* _Task goal_: Return only the final portion of the entries: the line with "This screenshot has height=400, width=690." and every line after it, each one exact.

==== Data for review

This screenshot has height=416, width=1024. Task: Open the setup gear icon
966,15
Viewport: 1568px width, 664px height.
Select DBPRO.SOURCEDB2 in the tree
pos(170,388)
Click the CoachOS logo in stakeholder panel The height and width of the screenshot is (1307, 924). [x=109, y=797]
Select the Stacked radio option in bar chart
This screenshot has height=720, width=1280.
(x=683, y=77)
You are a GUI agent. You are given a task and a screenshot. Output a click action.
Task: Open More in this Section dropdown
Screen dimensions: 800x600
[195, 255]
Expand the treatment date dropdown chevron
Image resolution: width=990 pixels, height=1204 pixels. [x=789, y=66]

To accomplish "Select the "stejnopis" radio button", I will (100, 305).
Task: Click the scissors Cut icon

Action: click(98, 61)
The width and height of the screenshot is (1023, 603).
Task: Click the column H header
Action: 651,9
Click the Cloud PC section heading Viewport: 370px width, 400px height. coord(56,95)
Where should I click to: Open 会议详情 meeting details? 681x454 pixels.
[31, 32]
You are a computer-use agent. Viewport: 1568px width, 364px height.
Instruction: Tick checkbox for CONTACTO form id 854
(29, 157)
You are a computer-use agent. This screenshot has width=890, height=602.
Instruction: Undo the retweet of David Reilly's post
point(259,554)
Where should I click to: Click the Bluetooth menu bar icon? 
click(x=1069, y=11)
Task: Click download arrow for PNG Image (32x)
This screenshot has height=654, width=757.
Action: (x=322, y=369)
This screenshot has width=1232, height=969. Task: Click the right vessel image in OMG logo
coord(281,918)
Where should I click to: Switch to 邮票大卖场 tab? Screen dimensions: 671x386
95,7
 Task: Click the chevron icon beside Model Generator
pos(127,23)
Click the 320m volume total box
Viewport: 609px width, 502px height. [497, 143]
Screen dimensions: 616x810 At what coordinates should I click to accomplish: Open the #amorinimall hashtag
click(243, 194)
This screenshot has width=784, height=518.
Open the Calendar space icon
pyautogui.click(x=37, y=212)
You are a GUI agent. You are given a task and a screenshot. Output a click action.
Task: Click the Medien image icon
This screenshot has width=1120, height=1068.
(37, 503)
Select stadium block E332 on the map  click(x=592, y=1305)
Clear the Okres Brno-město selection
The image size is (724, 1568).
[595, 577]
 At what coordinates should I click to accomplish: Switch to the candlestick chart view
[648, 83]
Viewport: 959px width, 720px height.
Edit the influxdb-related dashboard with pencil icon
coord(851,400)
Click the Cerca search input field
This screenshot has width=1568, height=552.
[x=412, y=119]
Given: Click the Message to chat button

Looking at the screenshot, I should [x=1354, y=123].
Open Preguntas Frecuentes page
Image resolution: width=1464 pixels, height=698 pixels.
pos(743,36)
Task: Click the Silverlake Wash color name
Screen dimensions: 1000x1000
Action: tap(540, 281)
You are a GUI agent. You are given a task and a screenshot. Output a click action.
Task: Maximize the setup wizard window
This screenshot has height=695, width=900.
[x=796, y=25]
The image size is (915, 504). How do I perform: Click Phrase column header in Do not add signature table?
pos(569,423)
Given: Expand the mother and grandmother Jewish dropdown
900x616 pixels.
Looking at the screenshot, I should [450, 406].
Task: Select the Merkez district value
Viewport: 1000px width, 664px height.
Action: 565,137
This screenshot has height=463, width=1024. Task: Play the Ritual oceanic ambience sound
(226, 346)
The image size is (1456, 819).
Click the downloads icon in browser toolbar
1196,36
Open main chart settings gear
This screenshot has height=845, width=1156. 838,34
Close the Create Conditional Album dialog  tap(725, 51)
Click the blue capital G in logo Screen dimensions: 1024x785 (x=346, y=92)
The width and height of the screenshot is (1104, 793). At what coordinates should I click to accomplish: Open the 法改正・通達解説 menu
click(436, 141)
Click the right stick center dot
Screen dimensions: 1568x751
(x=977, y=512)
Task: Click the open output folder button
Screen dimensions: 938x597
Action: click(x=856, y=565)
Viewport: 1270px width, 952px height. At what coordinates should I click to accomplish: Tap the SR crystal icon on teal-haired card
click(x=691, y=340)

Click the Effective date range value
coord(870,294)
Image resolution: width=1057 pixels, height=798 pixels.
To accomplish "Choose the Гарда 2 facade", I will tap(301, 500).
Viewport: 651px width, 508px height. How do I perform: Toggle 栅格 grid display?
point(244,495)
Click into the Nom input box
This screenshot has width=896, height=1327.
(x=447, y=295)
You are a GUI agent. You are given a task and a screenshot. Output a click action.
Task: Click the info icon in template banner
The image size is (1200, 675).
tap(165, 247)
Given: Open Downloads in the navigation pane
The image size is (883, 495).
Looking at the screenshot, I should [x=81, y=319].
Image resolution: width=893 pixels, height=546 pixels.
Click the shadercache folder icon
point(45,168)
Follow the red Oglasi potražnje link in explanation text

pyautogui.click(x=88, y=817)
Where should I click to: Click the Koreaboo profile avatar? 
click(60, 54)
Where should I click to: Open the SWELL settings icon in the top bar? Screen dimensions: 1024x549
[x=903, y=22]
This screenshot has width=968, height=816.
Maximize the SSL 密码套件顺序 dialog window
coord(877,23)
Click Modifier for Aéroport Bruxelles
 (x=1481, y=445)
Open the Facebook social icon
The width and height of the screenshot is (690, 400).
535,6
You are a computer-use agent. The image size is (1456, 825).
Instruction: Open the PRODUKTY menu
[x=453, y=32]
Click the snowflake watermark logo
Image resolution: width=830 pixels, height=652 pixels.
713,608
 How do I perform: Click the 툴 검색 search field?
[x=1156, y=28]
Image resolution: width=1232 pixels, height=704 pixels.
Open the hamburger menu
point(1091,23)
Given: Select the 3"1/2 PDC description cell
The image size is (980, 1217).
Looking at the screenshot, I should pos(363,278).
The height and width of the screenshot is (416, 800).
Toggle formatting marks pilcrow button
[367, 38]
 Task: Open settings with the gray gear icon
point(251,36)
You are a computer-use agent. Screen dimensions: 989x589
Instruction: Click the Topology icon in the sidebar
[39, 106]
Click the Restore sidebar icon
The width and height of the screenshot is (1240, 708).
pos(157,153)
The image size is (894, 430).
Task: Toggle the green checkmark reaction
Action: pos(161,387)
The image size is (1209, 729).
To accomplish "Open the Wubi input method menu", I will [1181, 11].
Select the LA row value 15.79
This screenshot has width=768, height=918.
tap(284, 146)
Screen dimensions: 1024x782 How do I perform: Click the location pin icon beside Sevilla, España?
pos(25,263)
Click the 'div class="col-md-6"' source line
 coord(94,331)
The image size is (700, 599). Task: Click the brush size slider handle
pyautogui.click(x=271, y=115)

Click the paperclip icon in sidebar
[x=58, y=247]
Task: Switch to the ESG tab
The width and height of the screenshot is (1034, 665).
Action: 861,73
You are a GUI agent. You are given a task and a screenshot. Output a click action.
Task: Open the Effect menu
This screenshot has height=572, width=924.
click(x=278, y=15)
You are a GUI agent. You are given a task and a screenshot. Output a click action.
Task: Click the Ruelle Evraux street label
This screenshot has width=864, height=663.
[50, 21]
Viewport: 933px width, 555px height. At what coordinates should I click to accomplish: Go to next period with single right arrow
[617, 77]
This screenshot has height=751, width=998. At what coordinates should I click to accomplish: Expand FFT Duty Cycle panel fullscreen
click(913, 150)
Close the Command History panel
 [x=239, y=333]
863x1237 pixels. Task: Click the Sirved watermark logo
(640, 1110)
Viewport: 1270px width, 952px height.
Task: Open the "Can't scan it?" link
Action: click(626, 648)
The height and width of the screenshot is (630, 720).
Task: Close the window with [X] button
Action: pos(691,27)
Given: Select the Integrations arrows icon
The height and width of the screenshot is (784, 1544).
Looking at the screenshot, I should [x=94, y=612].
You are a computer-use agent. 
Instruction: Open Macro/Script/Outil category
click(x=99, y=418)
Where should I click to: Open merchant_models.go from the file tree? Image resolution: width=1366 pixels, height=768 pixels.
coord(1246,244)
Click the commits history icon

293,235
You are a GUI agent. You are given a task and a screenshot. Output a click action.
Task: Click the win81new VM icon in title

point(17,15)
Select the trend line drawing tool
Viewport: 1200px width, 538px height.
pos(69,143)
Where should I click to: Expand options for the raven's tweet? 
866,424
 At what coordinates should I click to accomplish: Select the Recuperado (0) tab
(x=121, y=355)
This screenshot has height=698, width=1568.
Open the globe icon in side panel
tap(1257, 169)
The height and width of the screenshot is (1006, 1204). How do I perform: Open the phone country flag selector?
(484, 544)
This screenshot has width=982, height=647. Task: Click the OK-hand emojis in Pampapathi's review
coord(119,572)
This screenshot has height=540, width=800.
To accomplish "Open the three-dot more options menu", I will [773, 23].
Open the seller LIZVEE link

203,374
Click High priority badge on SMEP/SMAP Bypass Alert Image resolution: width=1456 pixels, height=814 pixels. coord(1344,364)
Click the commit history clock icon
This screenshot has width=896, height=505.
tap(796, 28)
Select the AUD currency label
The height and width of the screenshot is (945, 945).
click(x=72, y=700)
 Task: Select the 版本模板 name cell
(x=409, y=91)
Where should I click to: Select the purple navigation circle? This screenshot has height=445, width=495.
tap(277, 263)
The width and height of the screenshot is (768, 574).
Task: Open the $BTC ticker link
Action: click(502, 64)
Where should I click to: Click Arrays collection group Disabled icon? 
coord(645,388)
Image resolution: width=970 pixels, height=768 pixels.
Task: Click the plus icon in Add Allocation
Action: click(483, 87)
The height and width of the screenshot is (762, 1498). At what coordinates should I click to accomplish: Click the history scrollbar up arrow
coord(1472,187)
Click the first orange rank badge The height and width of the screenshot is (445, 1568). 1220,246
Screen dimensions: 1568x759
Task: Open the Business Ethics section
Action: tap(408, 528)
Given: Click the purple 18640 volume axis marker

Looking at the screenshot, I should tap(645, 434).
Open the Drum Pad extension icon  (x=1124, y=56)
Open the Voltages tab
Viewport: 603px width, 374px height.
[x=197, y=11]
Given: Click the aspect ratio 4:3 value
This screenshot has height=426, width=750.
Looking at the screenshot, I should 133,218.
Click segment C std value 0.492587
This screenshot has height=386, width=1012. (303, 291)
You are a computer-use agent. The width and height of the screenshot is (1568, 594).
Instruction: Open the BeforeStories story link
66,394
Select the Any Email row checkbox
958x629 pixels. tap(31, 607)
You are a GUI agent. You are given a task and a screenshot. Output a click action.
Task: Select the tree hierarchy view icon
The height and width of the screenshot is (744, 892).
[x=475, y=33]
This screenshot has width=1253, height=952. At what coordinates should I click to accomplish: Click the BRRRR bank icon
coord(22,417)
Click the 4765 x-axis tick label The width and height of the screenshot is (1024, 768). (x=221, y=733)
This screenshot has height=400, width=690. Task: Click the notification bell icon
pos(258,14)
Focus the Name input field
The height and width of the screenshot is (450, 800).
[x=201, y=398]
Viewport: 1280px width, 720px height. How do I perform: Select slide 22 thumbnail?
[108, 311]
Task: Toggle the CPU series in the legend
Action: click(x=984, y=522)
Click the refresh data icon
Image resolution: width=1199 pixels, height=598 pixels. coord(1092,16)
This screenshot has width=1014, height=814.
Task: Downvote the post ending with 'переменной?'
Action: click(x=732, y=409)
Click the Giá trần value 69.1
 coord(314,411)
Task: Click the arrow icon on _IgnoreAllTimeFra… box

========

* _Solved exercise_:
This screenshot has height=400, width=690. Task: Click the notification bell icon
pos(258,14)
Focus the Name input field
The height and width of the screenshot is (450, 800).
[x=201, y=398]
Viewport: 1280px width, 720px height. How do I perform: Select slide 22 thumbnail?
[108, 311]
Task: Toggle the CPU series in the legend
Action: click(x=984, y=522)
Click the refresh data icon
Image resolution: width=1199 pixels, height=598 pixels. coord(1092,16)
This screenshot has width=1014, height=814.
Task: Downvote the post ending with 'переменной?'
Action: click(x=732, y=409)
Click the Giá trần value 69.1
 coord(314,411)
Task: Click the arrow icon on _IgnoreAllTimeFra… box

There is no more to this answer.